Actions to take:
1. Answer these questions about the profile of Leslie Joan Baier below:
(a) In what year did Baier graduate from Lawrence University?
(b) What was the title of her dissertation?
(c) At which two institutions is she an adjunct professor?
2. Carry on the profile of Leslie Joan Baier below, picking up after its final sentence.

Leslie Joan Baier is an American scientist with a specific focus on the genetic pathophysiology of type 2 diabetes. She is a senior investigator in diabetes molecular genetics at the National Institute of Diabetes and Digestive and Kidney Diseases. She has an undergraduate degree from Lawrence University and a Ph.D. from the University of Michigan. Gary Nabel played an important role in her doctorate research. Now, she continues to do research on her special interest: Indigenous peoples compared to those who obtain diabetes. She has slowly moved to the peoples of Phoenix instead of Indigenous peoples. Baier has several publications of her own, and many collaborating publications.

== Education ==
In 1982, Baier graduated from Lawrence University in Appleton, Wisconsin. There, she obtained a bachelor of arts in biology and chemistry. After undergrad, she attended the University of Michigan and graduated in 1990 with a Ph.D. in cell and molecular biology. During her time at the University of Michigan, she grew close to her doctoral advisor, Gary Nabel. He inspired her to write her dissertation that was titled "Isolation and characterization of a human DNA binding protein which contains an Antp homeobox sequence." She also has extra training at Arizona State University in Phoenix, postdoctorate.

== Current career ==
After obtaining her Ph.D., Baier began working at the Phoenix Epidemiology and Clinical Research Branch as the senior investigator in the Diabetes Molecular Genetics Section. This branch is part of the National Institute of Diabetes and Digestive and Kidney Diseases. Baier has a high focus on Indigenous peoples and how diabetes affects their communities, as they are extremely susceptible to type 2 diabetes. Baier works closely with the Pima Indian Community and has now branched out to poor communities in central Phoenix. Along with scientific research, Baier is an adjunct professor at the University of Arizona College of Medicine in Tucson and at Arizona State University in Phoenix. She frequently mentors students attending high school, community college and undergraduate programs. In addition to lower level degrees and schooling, Baier often spends time with postbaccalaureate and postdoctoral trainees.

Record excerpts:
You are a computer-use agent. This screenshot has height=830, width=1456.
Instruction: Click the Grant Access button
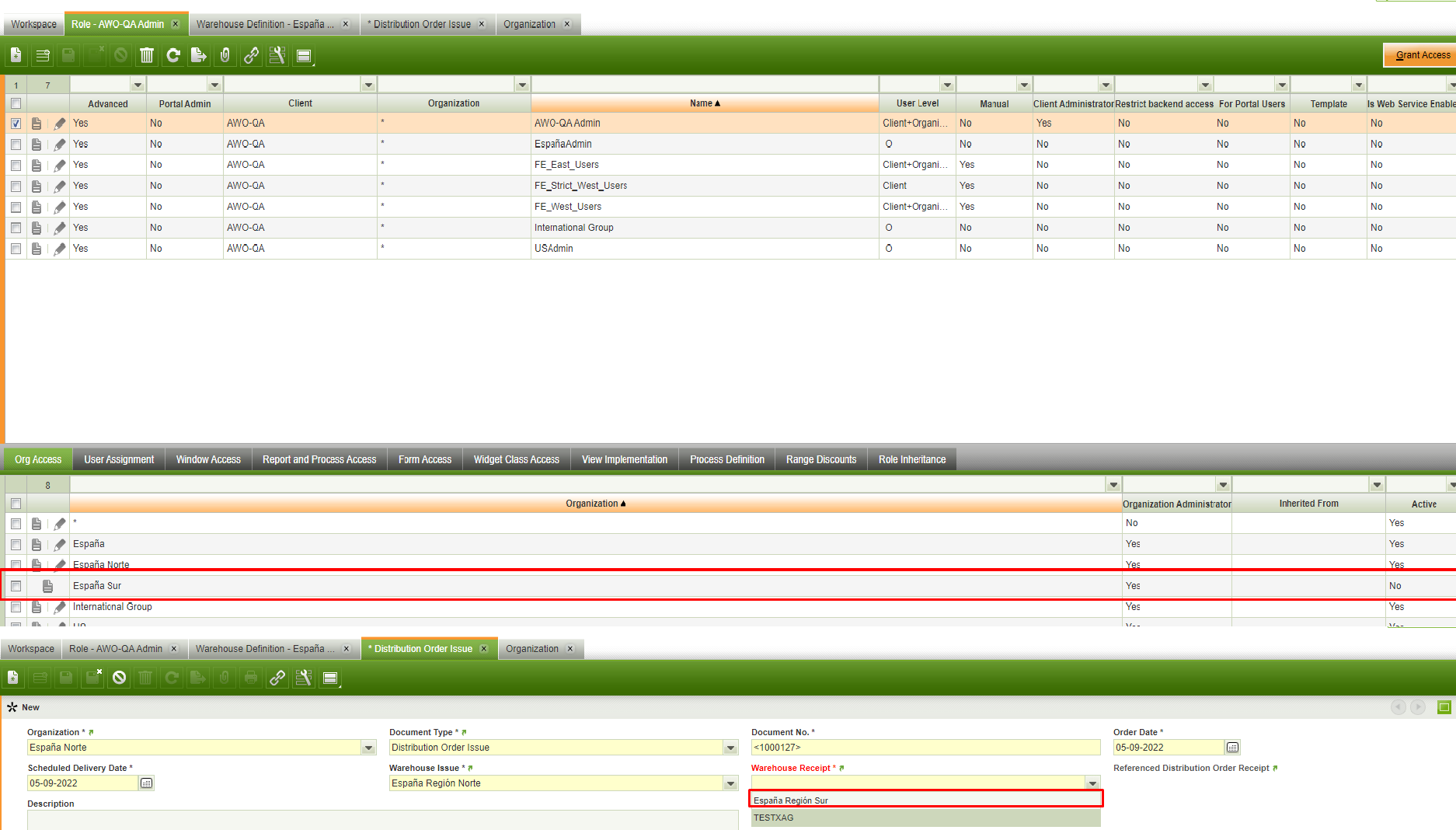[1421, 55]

==

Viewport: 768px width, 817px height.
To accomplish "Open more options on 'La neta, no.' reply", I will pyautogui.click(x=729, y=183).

Responses in order:
1.
(a) 1982
(b) "Isolation and characterization of a human DNA binding protein which contains an Antp homeobox sequence."
(c) The University of Arizona College of Medicine in Tucson and Arizona State University in Phoenix

2.
== Research ==
Baier's research is focused on finding genetic links to type 2 diabetes and obesity in Indigenous people such as the Pima Community. She and Robert Hanson, M.D., M.P.H., focus on people's genetics to understand who is most likely to get sick. If they are able to spot this early, they are more likely to help them to stay healthy and to determine what treatment makes the most sense for each person's unique body. Baier and Hanson are discovering "hidden" genes that cause diabetes by examining the distinct DNA of Indigenous populations. Instead of employing a generic strategy that might not work, they are leveraging this information to develop individualized medicines that are tailored to each person's unique genetic composition.

=== The big picture: Research broken down ===

==== Genes v. Environment ====
Developing type 2 diabetes is not simply because people are eating similar foods or moving around less. Baier's research suggests that although someone's environment (food and exercise) plays a role, people's DNA (genetics) determine how our bodies react to that environment.

==== How the research is done ====
Baier and Hanson use custom research tools developed for this community rather than standardised tests. Their methods include custom genetic maps, the GPR158 discovery, and the insulin connection.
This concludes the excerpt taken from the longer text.